Seasonal Affective Disorder (S.A.D.)
Seasonal affective disorder, also known as winter depression, is an affective, or mood, disorder. Most SAD sufferers experience normal mental health throughout most of the year, but experience depressive symptoms in the winter or summer. The condition in the summer is often referred to as Reverse Seasonal Affective Disorder.

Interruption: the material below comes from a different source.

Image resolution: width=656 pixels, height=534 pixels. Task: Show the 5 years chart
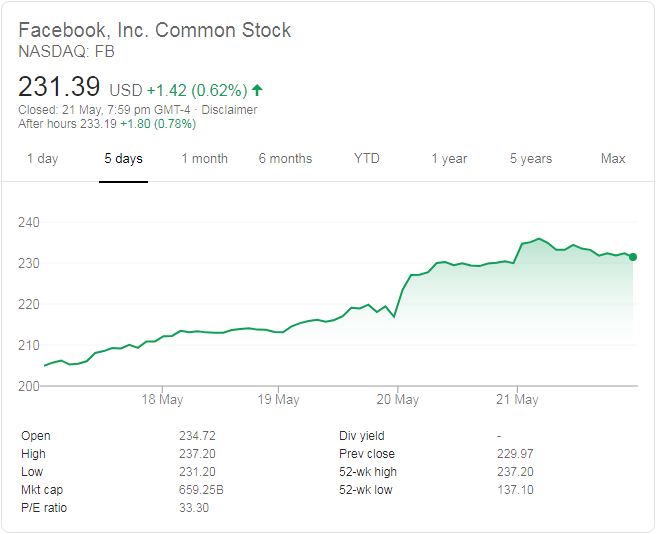tap(530, 159)
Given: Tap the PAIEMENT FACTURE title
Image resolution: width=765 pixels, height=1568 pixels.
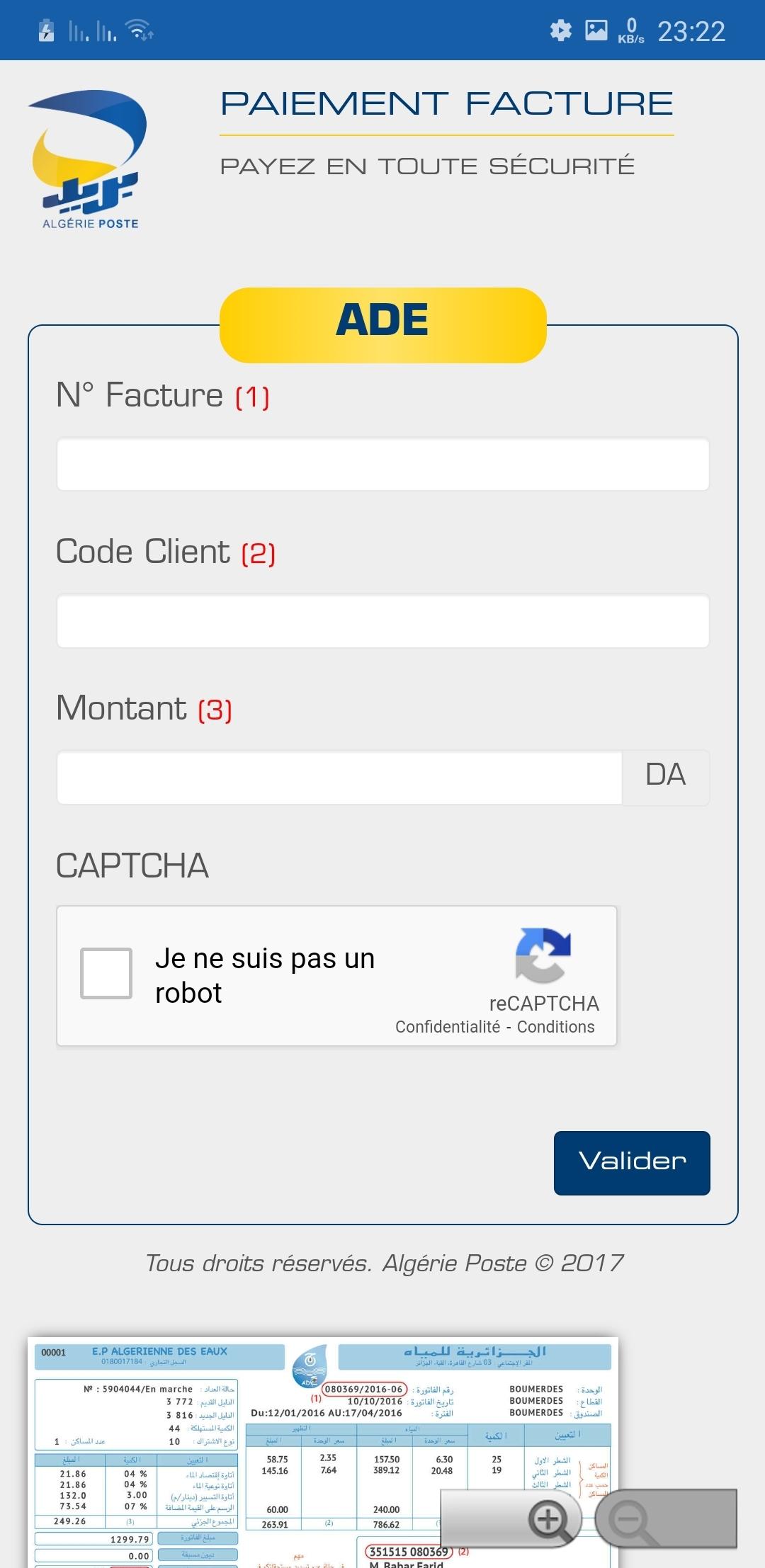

Seasonal mood variations are believed to be related to light. SAD is measurably present at latitudes in the Arctic region, such as Finland (64º 00´N) where the rate of SAD is 9.5%. Cloud cover may contribute to the negative effects of SAD. SAD can be a serious disorder and may require hospitalization. There is also potential risk of suicide in some patients experiencing SAD. One study reports 6-35% of sufferers required hospitalization during one period of illness. The symptoms of SAD mimic those of dysthymia or clinical depression. At times, patients may not feel depressed, but rather lack energy to perform everyday activities. Norman Rosenthal, a pioneer in SAD research, has estimated that the prevalence of SAD in the adult U.S. population is between about 1.5% (in Florida) and about 9% (in the northern US).
One possibility is that SAD is related to a lack of serotonin, and serotonin polymorphisms could play a role in SAD.
Another theory is that melatonin produced in the pineal gland is the primary cause since there are direct connections between the retina and the pineal gland. Mice incapable of synthesizing melatonin appear to express “depression-like†behaviors, melatonin receptor ligands produce an antidepressant-like effect.
Subsyndromal Seasonal Affective Disorder is a milder form of SAD experienced by an estimated 14.3% vs. 6.4% of the U.S. population. The blue feelings experienced by both SAD and SSAD sufferers can usually be dampened or extinguished by exercise and increased outdoor activity, particularly on sunny days, resulting in increased solar exposure.
Connections between human mood, as well as energy levels, and the seasons are well-documented, even in healthy individuals. Particularly in high latitudes (50°N or S) it is common for people to experience lower energy levels.
There are many different treatments for seasonal affective disorder, including light therapies, medication, and ionized-air reception. Bright light treatments are common, however as many as 19% of patients stop use because of the inconvenience. Specially designed light, many times brighter than normal office lighting, is placed near the sufferer. Most treatments use 30-60 minute treatments, however this varies depending on the situation.
Patients using light therapy can experience improvement during the first week, but increased results are evident when continued throughout several weeks.